# WORK REQUEST
Copy the listing below in full, exactly.

# RECORD EXTRACTS
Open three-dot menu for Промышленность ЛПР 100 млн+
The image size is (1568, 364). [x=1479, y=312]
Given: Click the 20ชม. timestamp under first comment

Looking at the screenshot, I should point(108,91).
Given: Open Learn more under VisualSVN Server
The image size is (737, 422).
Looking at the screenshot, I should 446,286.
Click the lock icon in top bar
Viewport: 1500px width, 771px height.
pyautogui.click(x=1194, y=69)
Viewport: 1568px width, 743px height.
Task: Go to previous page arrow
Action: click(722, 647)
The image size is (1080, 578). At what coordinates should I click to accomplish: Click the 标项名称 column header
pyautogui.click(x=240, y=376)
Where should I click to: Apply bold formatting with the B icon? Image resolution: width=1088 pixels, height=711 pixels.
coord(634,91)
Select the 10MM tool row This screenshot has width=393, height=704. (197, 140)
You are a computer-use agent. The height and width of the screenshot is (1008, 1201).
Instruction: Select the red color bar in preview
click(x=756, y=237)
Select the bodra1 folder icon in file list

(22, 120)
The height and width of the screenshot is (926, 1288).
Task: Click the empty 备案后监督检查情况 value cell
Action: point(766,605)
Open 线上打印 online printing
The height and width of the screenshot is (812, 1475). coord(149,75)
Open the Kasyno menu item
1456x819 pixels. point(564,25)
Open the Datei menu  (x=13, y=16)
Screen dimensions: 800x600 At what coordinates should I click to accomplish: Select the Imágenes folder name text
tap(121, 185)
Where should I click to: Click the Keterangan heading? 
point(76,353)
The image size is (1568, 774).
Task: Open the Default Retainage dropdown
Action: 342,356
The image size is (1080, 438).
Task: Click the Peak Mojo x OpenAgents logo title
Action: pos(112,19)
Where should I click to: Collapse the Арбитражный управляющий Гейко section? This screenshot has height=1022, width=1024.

# EXERCISE OUTPUT
Open three-dot menu for Промышленность ЛПР 100 млн+
The image size is (1568, 364). [x=1479, y=312]
Given: Click the 20ชม. timestamp under first comment

Looking at the screenshot, I should point(108,91).
Given: Open Learn more under VisualSVN Server
The image size is (737, 422).
Looking at the screenshot, I should 446,286.
Click the lock icon in top bar
Viewport: 1500px width, 771px height.
pyautogui.click(x=1194, y=69)
Viewport: 1568px width, 743px height.
Task: Go to previous page arrow
Action: click(722, 647)
The image size is (1080, 578). At what coordinates should I click to accomplish: Click the 标项名称 column header
pyautogui.click(x=240, y=376)
Where should I click to: Apply bold formatting with the B icon? Image resolution: width=1088 pixels, height=711 pixels.
coord(634,91)
Select the 10MM tool row This screenshot has width=393, height=704. (197, 140)
You are a computer-use agent. The height and width of the screenshot is (1008, 1201).
Instruction: Select the red color bar in preview
click(x=756, y=237)
Select the bodra1 folder icon in file list

(22, 120)
The height and width of the screenshot is (926, 1288).
Task: Click the empty 备案后监督检查情况 value cell
Action: point(766,605)
Open 线上打印 online printing
The height and width of the screenshot is (812, 1475). coord(149,75)
Open the Kasyno menu item
1456x819 pixels. point(564,25)
Open the Datei menu  (x=13, y=16)
Screen dimensions: 800x600 At what coordinates should I click to accomplish: Select the Imágenes folder name text
tap(121, 185)
Where should I click to: Click the Keterangan heading? 
point(76,353)
The image size is (1568, 774).
Task: Open the Default Retainage dropdown
Action: 342,356
The image size is (1080, 438).
Task: Click the Peak Mojo x OpenAgents logo title
Action: pos(112,19)
Where should I click to: Collapse the Арбитражный управляющий Гейко section? This screenshot has height=1022, width=1024.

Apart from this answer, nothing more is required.